It was a great relief getting the last of the grapes (the Viognier) safely into the winery on 7 May 2012. Every vintage has its challenges, but this season has easily been the toughest.
In August 2011, the Wairarapa received the heaviest snow fall it has seen for 50 years. The freshly pruned vineyards looked beautiful and as the vines were fully dormant, the snow didn't bother them.
But we had a late start to spring and a late budburst. The earlier varieties – Pinot Noir and Pinot Gris – burst on 23 September, around two weeks later than normal. The cool wet weather continued through the remainder of spring and summer meaning flowering and fruit set were also 2-3 weeks behind. Normally our summers are characterised by highs from the north-northwest, but this year it was lows from the east-southeast. December and January were two of the coldest summer months the country has ever seen.
Despite the weather, our vine canopies showed no signs of stress or disease and the delayed and extended flowering and fruit set did not affect our yields. Berry size was consistent and bunch counts showed we were at or above target yields.
In a season like this, having an open bunch zone is important to maximise air flow and light penetration – the sheep we use to leaf-pluck our vineyards are worth their weight in gold. The high summer rainfalls led to extra trimming and mowing to keep on top of the growth and keep humidity low.
Mother Nature continued to challenge, delivering 129mm of rain and cool and cloudy days through March. Ripening progressed at a slow but steady pace and the fruit stayed very clean despite not having any chemical inputs since flowering.
In April, the rain clouds finally moved on and the skies cleared giving us four weeks of settled weather to get the fruit to full ripeness.
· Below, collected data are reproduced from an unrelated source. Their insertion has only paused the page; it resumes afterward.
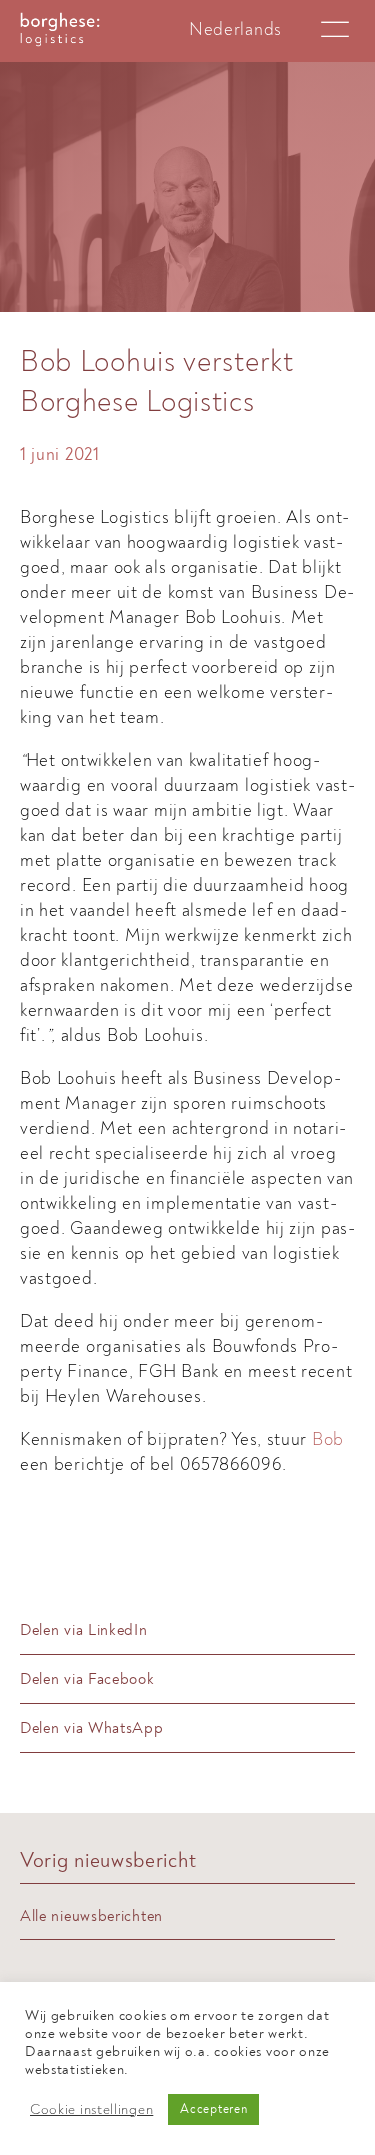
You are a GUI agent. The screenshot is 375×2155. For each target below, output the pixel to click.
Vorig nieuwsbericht (108, 1861)
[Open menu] (335, 30)
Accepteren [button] (213, 2109)
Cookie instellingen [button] (91, 2110)
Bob (328, 1439)
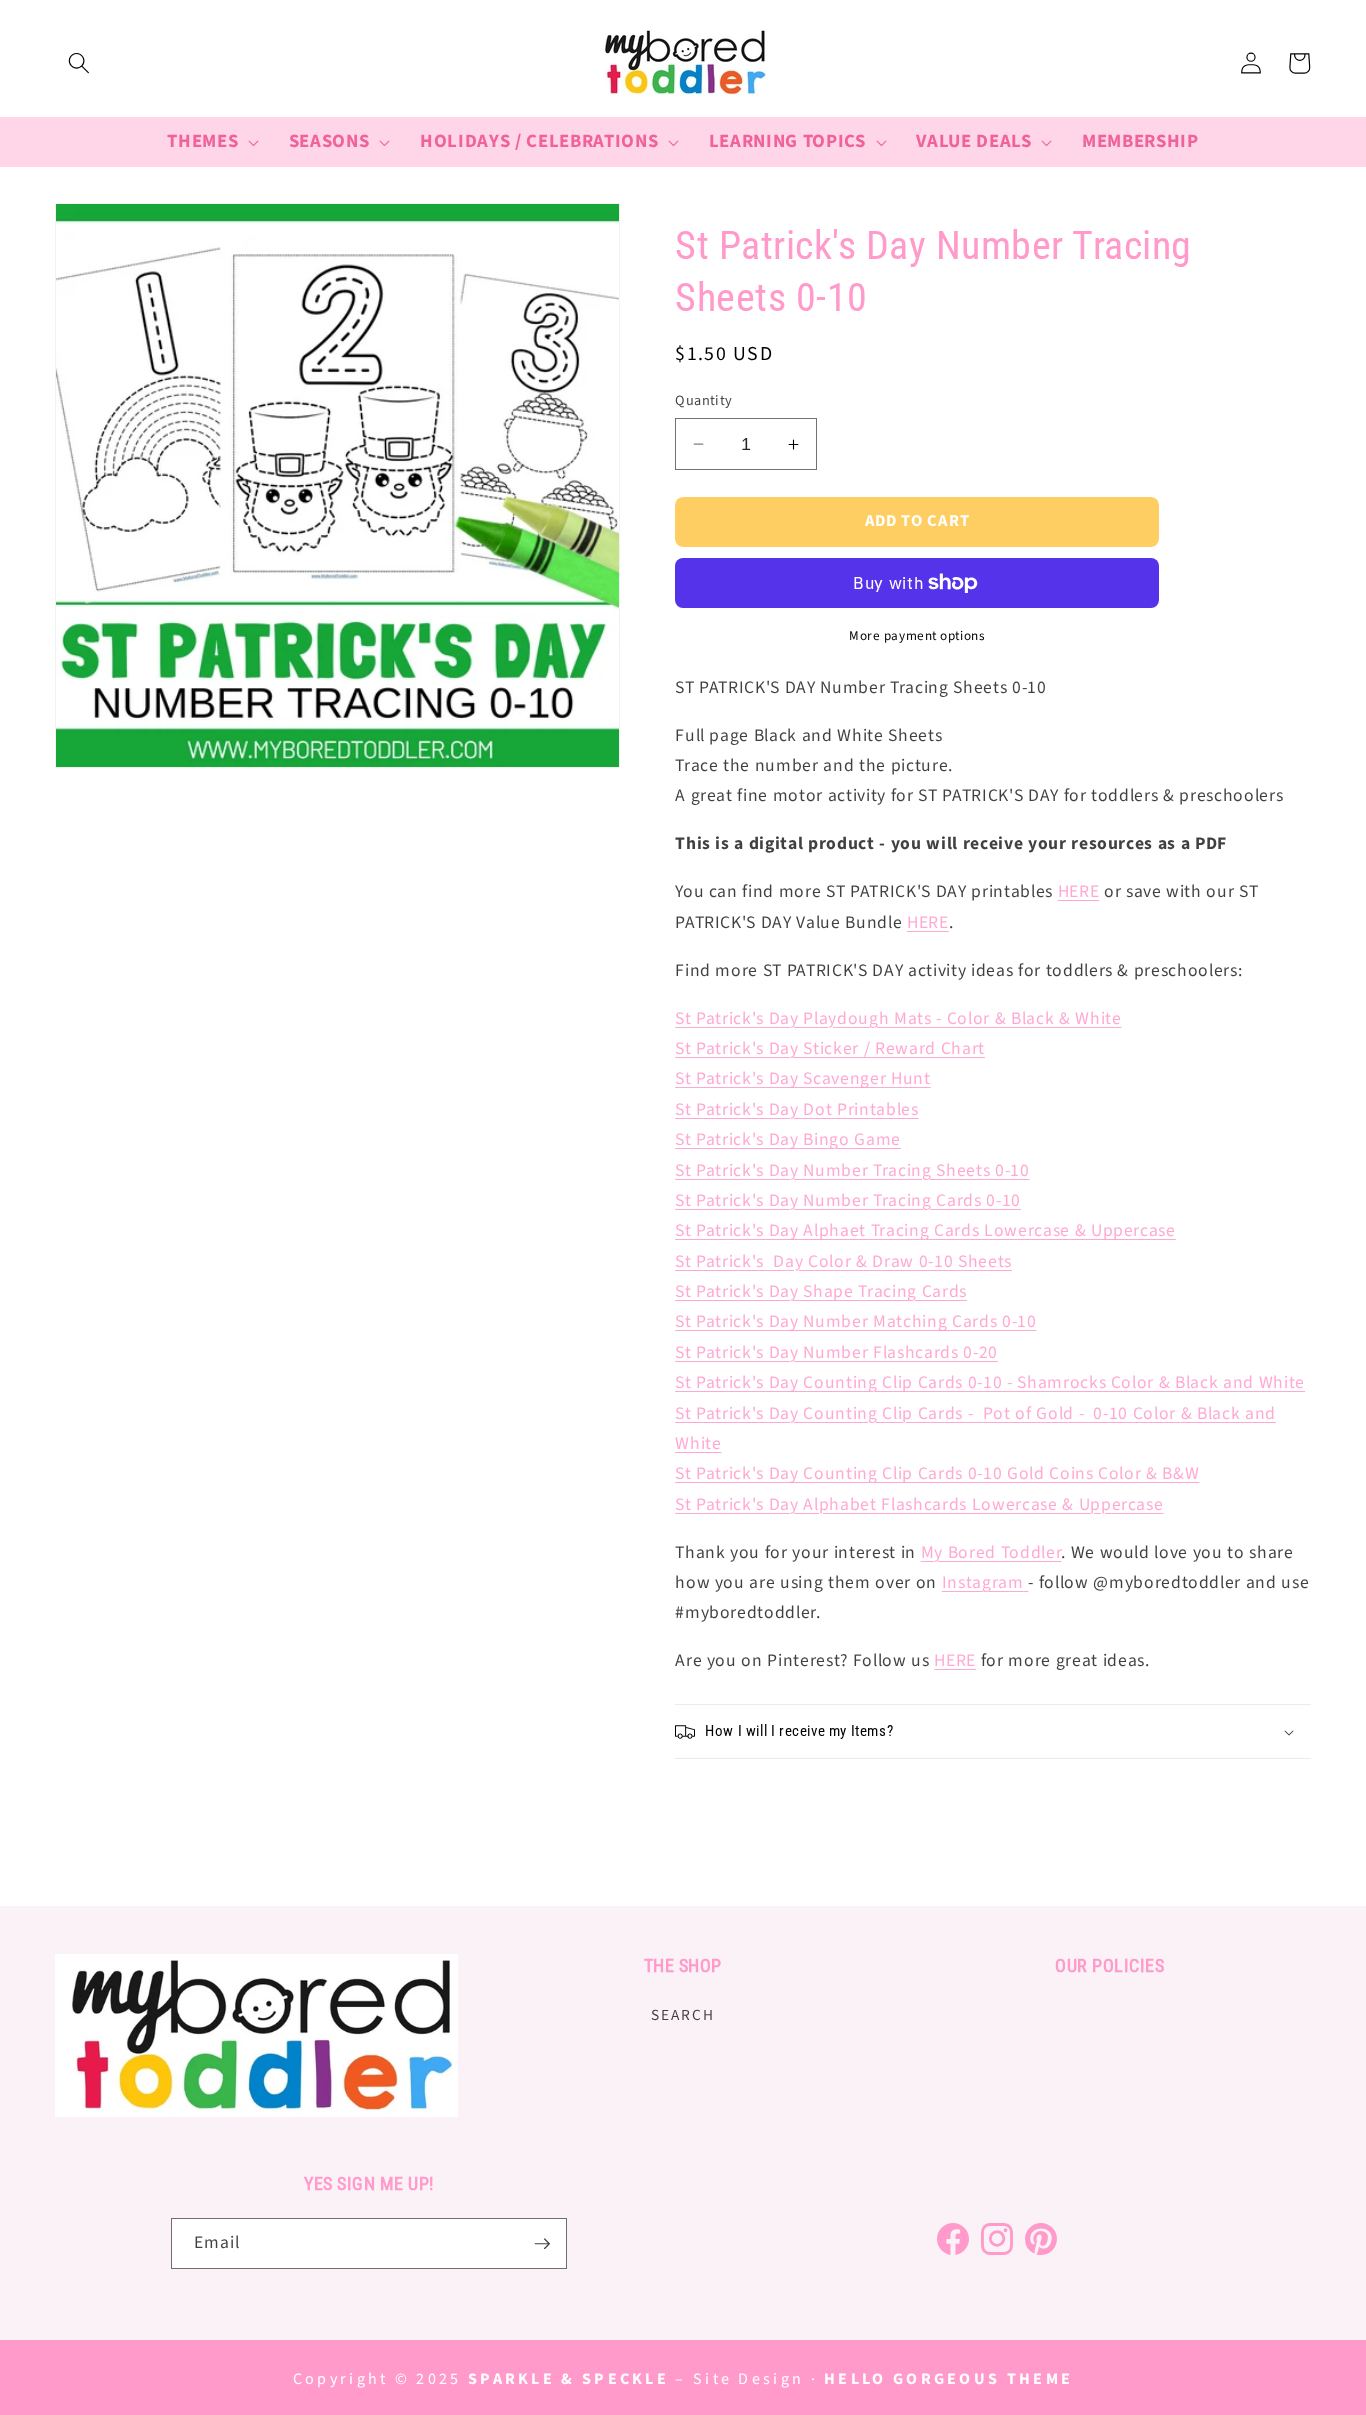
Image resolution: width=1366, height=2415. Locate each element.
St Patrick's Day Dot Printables (796, 1109)
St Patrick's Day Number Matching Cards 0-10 (855, 1321)
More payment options (917, 635)
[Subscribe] (542, 2244)
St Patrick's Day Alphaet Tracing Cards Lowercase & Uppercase (925, 1230)
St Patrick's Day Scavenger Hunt (802, 1078)
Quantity (704, 401)
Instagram (983, 1582)
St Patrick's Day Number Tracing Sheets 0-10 (852, 1170)
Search (683, 2014)
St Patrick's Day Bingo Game (788, 1139)
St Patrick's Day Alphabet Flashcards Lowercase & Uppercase (919, 1504)
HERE (1079, 891)
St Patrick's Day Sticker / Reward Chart (830, 1048)
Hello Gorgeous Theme (948, 2379)
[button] (79, 63)
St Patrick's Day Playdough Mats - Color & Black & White (898, 1018)
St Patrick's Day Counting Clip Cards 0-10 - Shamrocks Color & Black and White (990, 1382)
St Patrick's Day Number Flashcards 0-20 (836, 1352)
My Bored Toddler (991, 1552)
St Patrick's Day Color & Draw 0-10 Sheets (843, 1261)
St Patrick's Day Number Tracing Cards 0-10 (848, 1200)
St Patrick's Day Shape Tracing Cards (821, 1291)
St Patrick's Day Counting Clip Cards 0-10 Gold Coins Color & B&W (937, 1473)
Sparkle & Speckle (568, 2379)
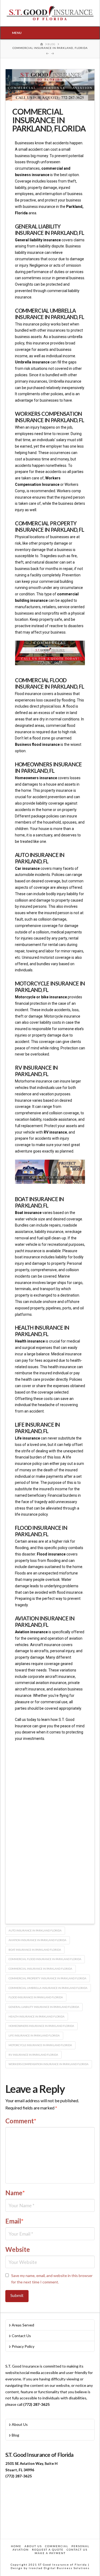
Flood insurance (51, 1554)
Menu (17, 33)
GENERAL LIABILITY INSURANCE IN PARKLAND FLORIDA (44, 2006)
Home (16, 2546)
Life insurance (27, 1438)
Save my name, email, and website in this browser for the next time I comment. (52, 2278)
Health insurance (30, 1341)
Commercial (56, 2546)
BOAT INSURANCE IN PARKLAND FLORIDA (35, 1949)
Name (15, 2193)
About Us (20, 2424)
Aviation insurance (31, 1632)
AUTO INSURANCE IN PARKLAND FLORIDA (35, 1930)
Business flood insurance (38, 744)
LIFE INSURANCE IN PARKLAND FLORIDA (34, 2035)
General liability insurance (38, 240)
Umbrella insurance (32, 362)
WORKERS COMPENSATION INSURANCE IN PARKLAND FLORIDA (49, 2064)
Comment (21, 2121)
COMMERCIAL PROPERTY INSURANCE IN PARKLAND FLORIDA (47, 1978)
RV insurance (55, 1132)
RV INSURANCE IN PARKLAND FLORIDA (33, 2054)
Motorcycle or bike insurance (41, 997)
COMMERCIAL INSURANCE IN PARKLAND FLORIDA (40, 1968)
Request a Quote (47, 2549)
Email (14, 2221)
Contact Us (21, 2335)
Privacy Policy (23, 2346)
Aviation (21, 2549)
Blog (15, 2435)
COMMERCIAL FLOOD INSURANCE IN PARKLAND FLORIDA (45, 1959)
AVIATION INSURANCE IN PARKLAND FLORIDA (37, 1940)
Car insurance (27, 868)
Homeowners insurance (36, 778)
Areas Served (23, 2325)
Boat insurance (28, 1213)
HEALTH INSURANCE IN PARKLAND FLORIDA (37, 2016)
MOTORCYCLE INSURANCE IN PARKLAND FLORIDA (40, 2045)
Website (17, 2249)
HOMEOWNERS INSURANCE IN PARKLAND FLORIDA (41, 2025)
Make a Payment (50, 2553)
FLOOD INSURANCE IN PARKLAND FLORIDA (36, 1997)
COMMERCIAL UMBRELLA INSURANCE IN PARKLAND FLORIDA (48, 1987)
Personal (80, 2546)
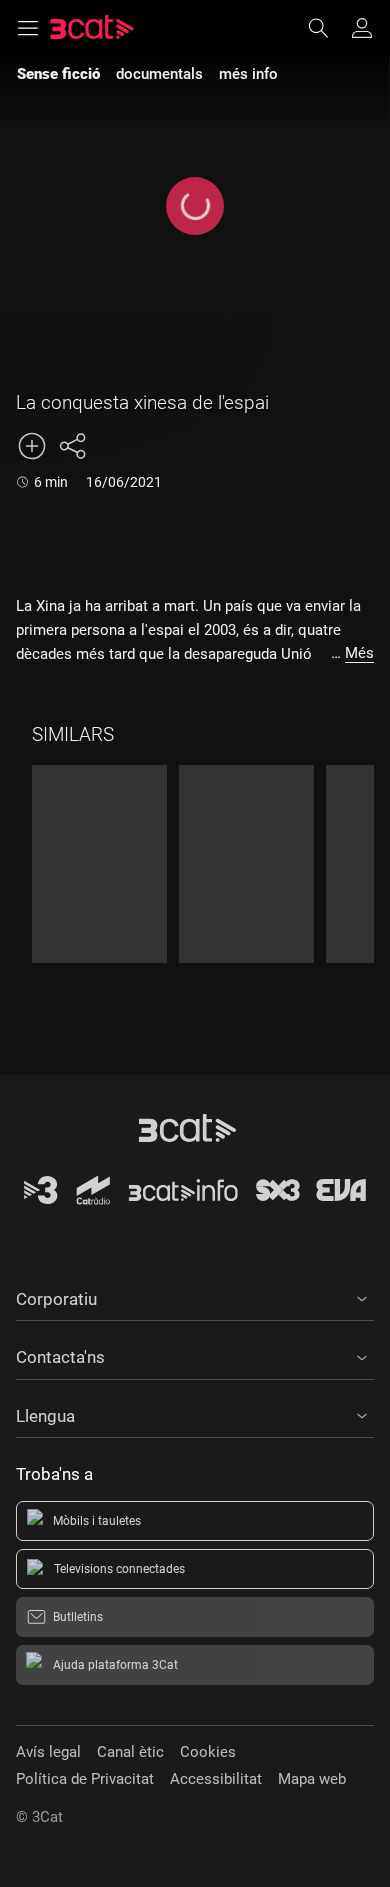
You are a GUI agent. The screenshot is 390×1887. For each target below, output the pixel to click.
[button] (195, 1296)
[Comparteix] (72, 446)
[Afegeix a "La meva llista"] (32, 446)
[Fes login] (362, 28)
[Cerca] (328, 28)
The graph, taken from our Dakin's Road weather station in April, shows the large diurnal temperature difference Gladstone Vineyard experiences during autumn which is ideal for producing premium Pinot Noir.
Harvest kicked off on 16 April and was condensed into a three week window because of the late start.
The Pinot Noir was first and came in a steady stream over two weeks. The fruit was nicely vine ripened and the flavours are soft and plush, displaying floral elements and subtle tannins. We kept skin contact to around two weeks post-ferment before pressing off and barrelling. We were pleased with how well some of our newly top-grafted Pinot clones came through – especially our more structural clones of 10/5 and Abel that are prone to later ripening. These should add a nice layer of depth and texture to our feminine, fruit-dominated house style in the years to come.
The Pinot was followed by a wall of whites, led by Sauvignon Blanc. A few long days at the end of vintage saw the end of what felt like the shortest vintage in memory. The late harvest meant that grapes were coming into the winery cold and crisp, preserving flavours and optimising site expression. Early blends of the Sauvignon suggest an array of flavours from steely and mineral to full-bodied, tropical opulence. We are looking forward to sorting our white blends for further maturation on lees and barrels to help build the palate-weight of the final wines.
The aromatics of Riesling, Pinot Gris and Viognier were the last into the winery and are all showing delicate and floral characters, lively acidity and plenty of palate weight.
Overall, the quantity is good, the quality is great and another successful vintage is under our belt. Now the hard work of fine tuning the wines in the bitter cold of a wintery winery begins in earnest!